Arteriogram of the right hepatic artery demonstrating a pseudoaneurysm (marked by arrow) adjacent to surgical clips before (A) and after endovascular stenting (B).
Discussion
Hepatic artery pseudoaneurysm (HAP) is a serious complication of injury to the hepatic artery. It usually occurs after acute/chronic severe pancreatitis, blunt abdominal trauma, or iatrogenic causes such as liver biopsy, percutaneous transhepatic biliary drainage and surgical treatment such as laparoscopic cholecystectomy, lymph node dissection for malignancy or any hepatobiliary system surgeries. Laparoscopic cholecystectomy (LC) is most commonly associated with HAP as 7% of LC is associated with bile duct injury [4]. The mechanism by which HAP develops after surgery is postulated to be a direct mechanical vascular injury, erosion due to clip encroachment and infection associated with diathermy shortening on clips. Bile leak and secondary infection are the most important factors. Bile is cytotoxic when present in abnormally high concentrations and this leads to digestion of the hepatic arterial wall due to infectious bile from anastomotic leakage and arterial irritation due to a localized abscess leading to the formation of a Pseudoaneurysm [5]. The risk is especially high if the patient has had a bile leak after the initial surgical repair of a bile duct injury [6]. In our case, the patient had sleeve bariatric surgery in 2017, which was converted to a gastric bypass in 2018. In 2019, complications included a Roux limb perforation, splenic laceration requiring splenectomy, and gallstones necessitating a cholecystectomy; which are a risk factor in developing hepatic artery injury and subsequent hepatic artery pseudoaneurysm. HAPs can be found incidentally but often present haemobilia (90%), abdominal pain (70%), and jaundice (60%). Less than 40% present with the classic Quincke’s Triad (jaundice, biliary colic, and gastrointestinal bleeding) [7, 8]. Most patients typically present within 6 weeks of the insult, but in rare instances, presentation may be delayed by over a year [6]. In our case, the patient developed pseudoaneurysm five years later after major GI surgeries. Hepatic pseudoaneurysms have a high chance of ruptures (44%) with a high rate of mortality (as high as 50%) if not identified and managed promptly [9].

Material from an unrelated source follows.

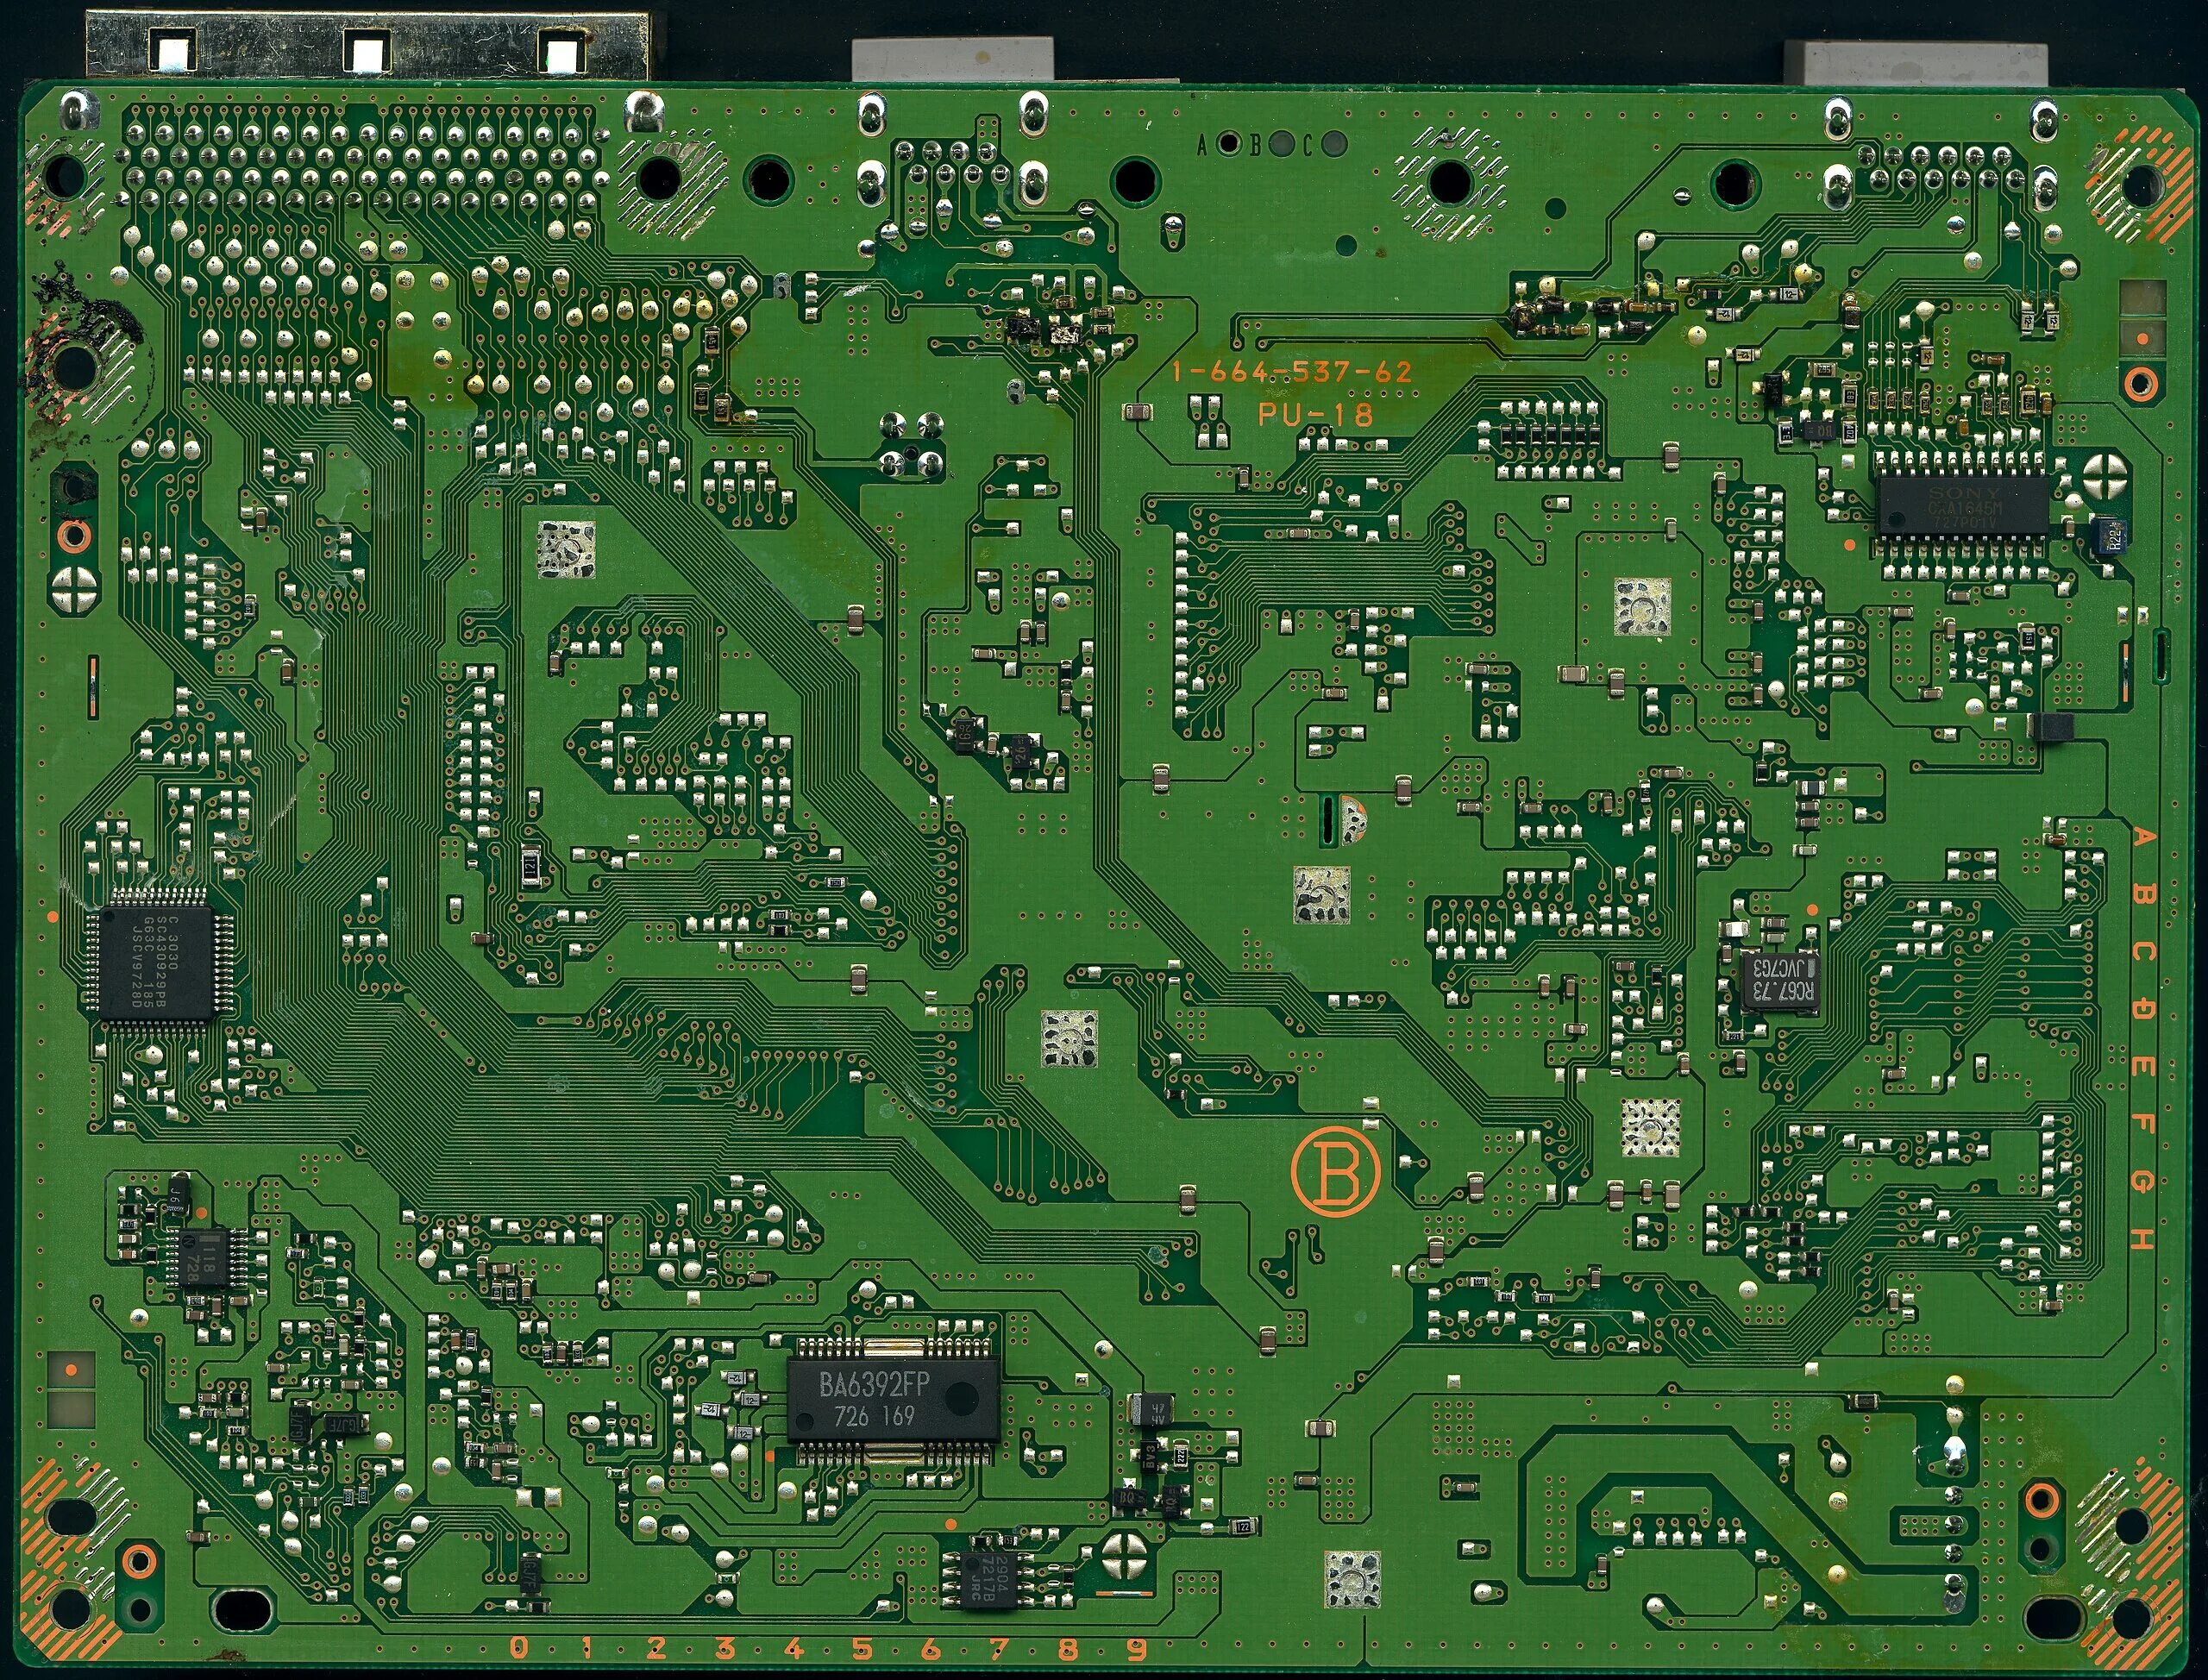2208x1680 pixels.
Task: Click the PU-18 board label
Action: click(1315, 415)
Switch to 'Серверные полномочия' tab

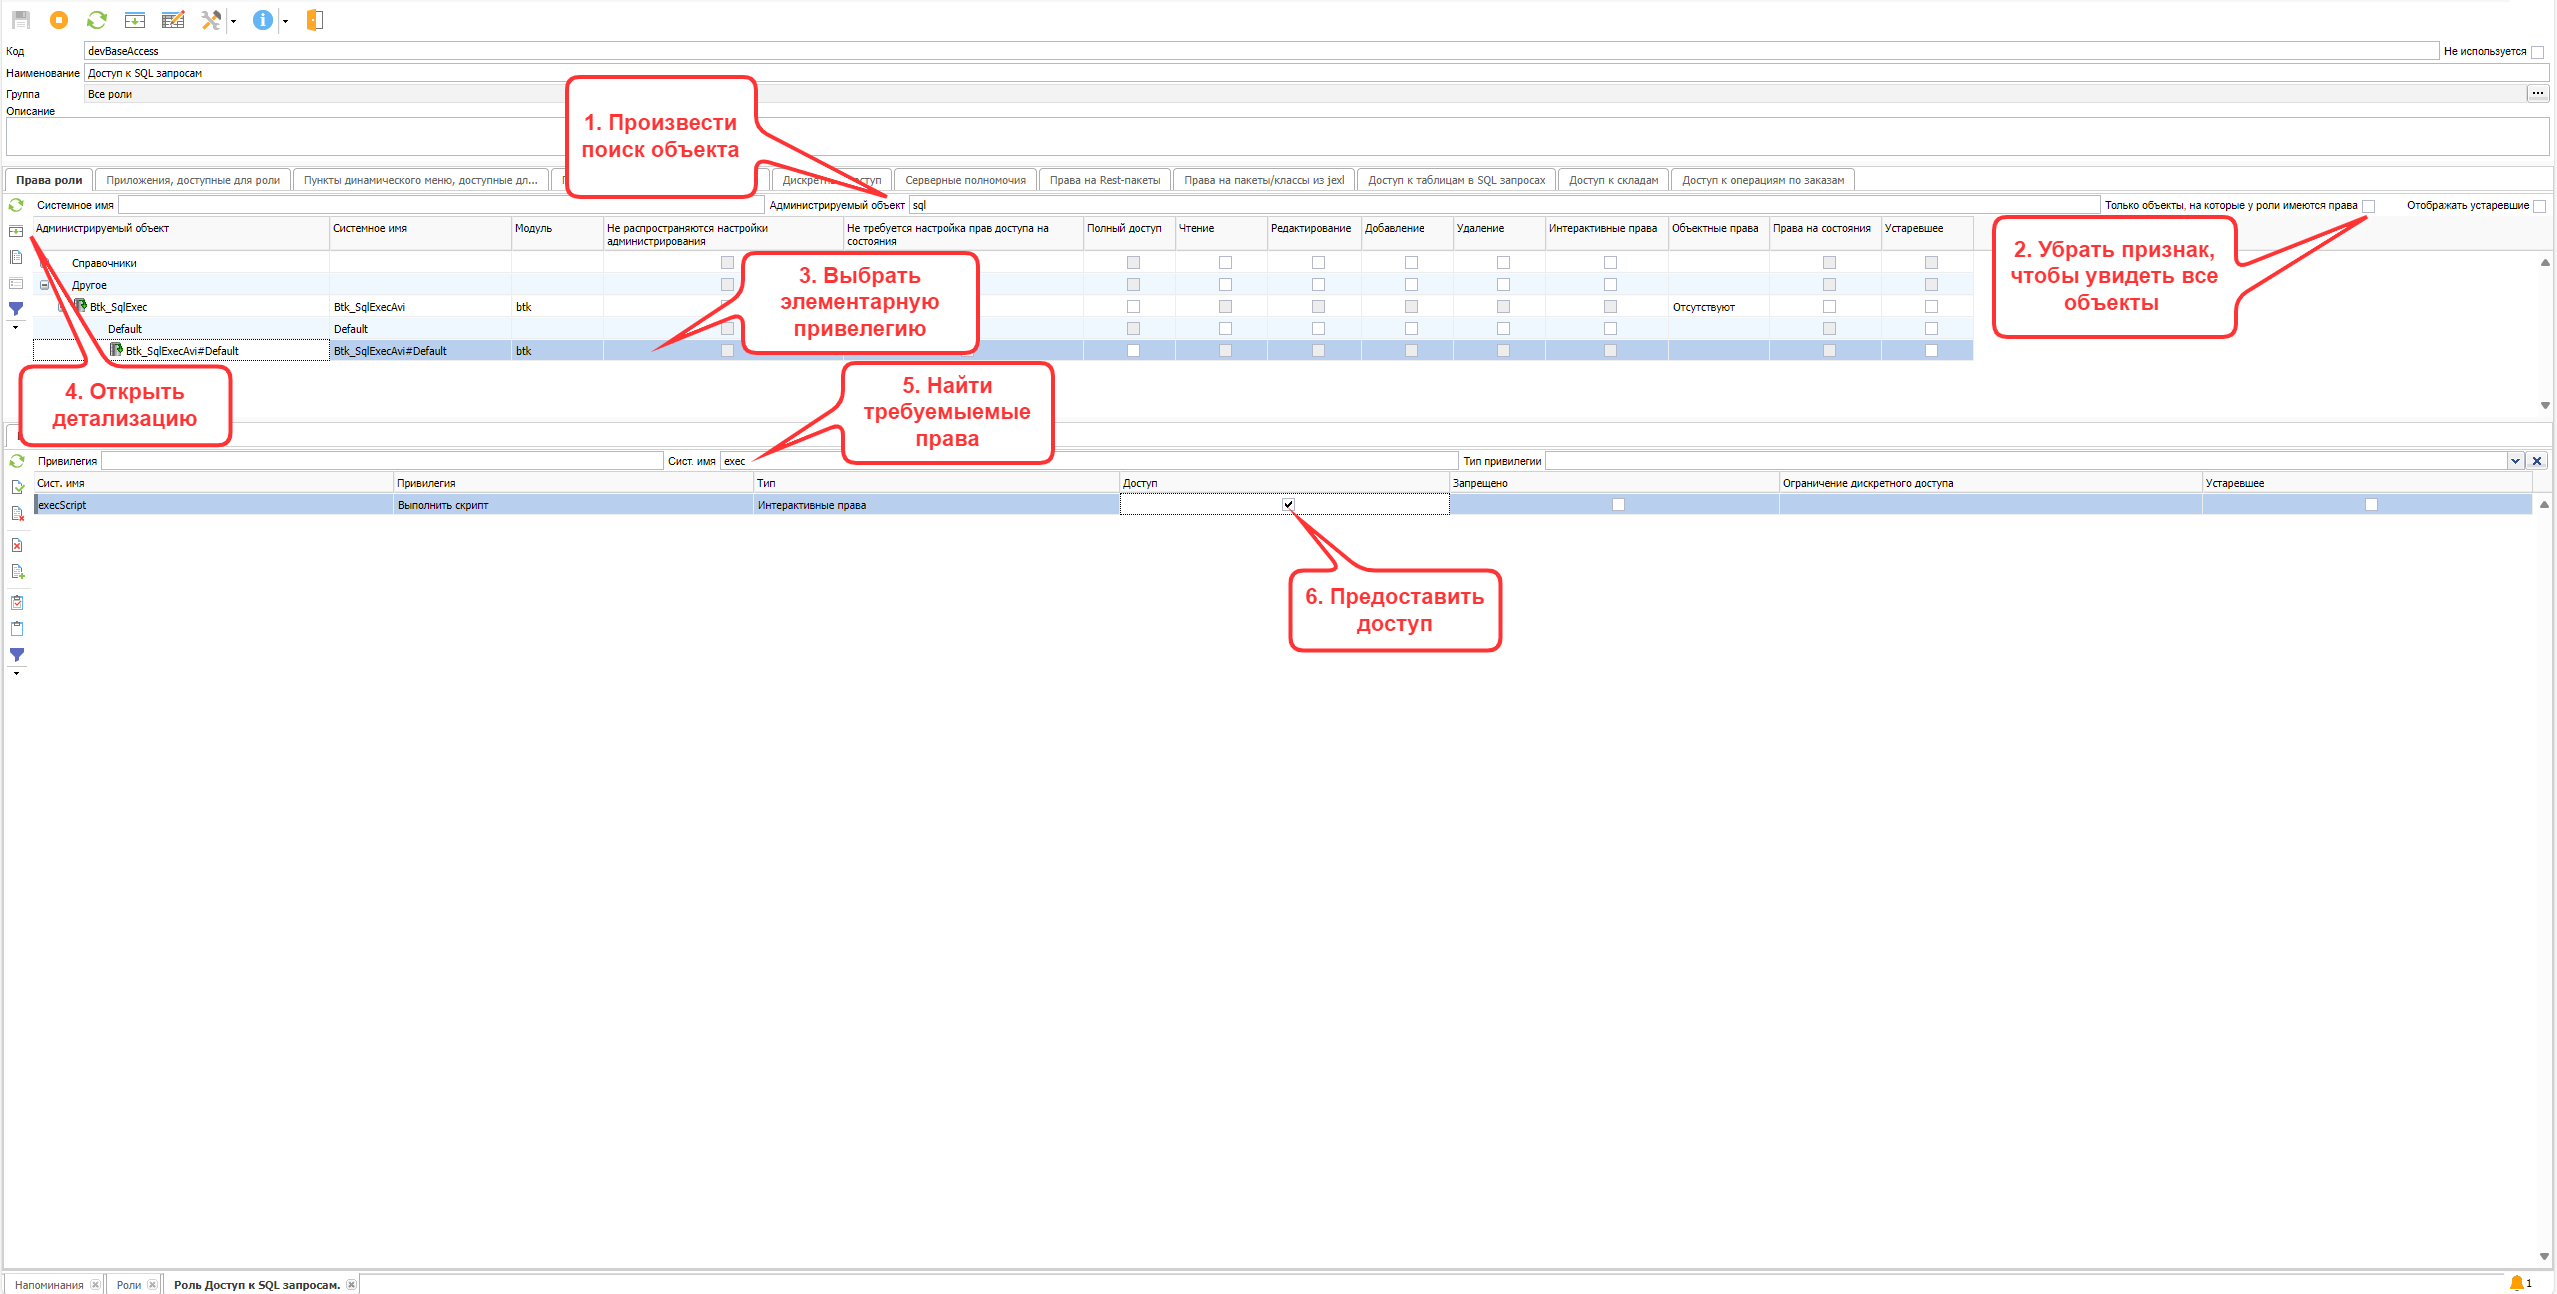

Since HAP may lead to sudden life-threatening hemorrhage, active treatment is required [10]. In cases of upper gastrointestinal (GI) bleeding where endoscopy cannot locate the source, CT angiography is used to identify rare causes like pseudoaneurysm of the right hepatic artery (RHA) with fistula formation in the GI and biliary tracts or an aorto-enteric fistula. Indicators of a ruptured pseudoaneurysm, aside from decreased hemoglobin, include worsening upper abdominal pain and jaundice due to hematoma compressing the bile duct. In our patient, both EUS and CT abdomen were inconclusive, but an MRI abdomen revealed a pseudoaneurysm of the RHA. Surgical treatment used to be the mainstream approach for managing visceral aneurysms, and due to advances in technology, embolization has become the preferred treatment for such lesions [2]. For patients at high risk of complications, such as liver failure or liver abscess, following hepatic artery embolization, implantation of covered stent grafts can be a viable alternative, as demonstrated in this case [10]. Patients with a history of gastrointestinal surgery resulting in hepatic artery or bile duct injury who present with gastrointestinal bleeding, shock, or unexplained abdominal pain should be evaluated for a possible pseudoaneurysm.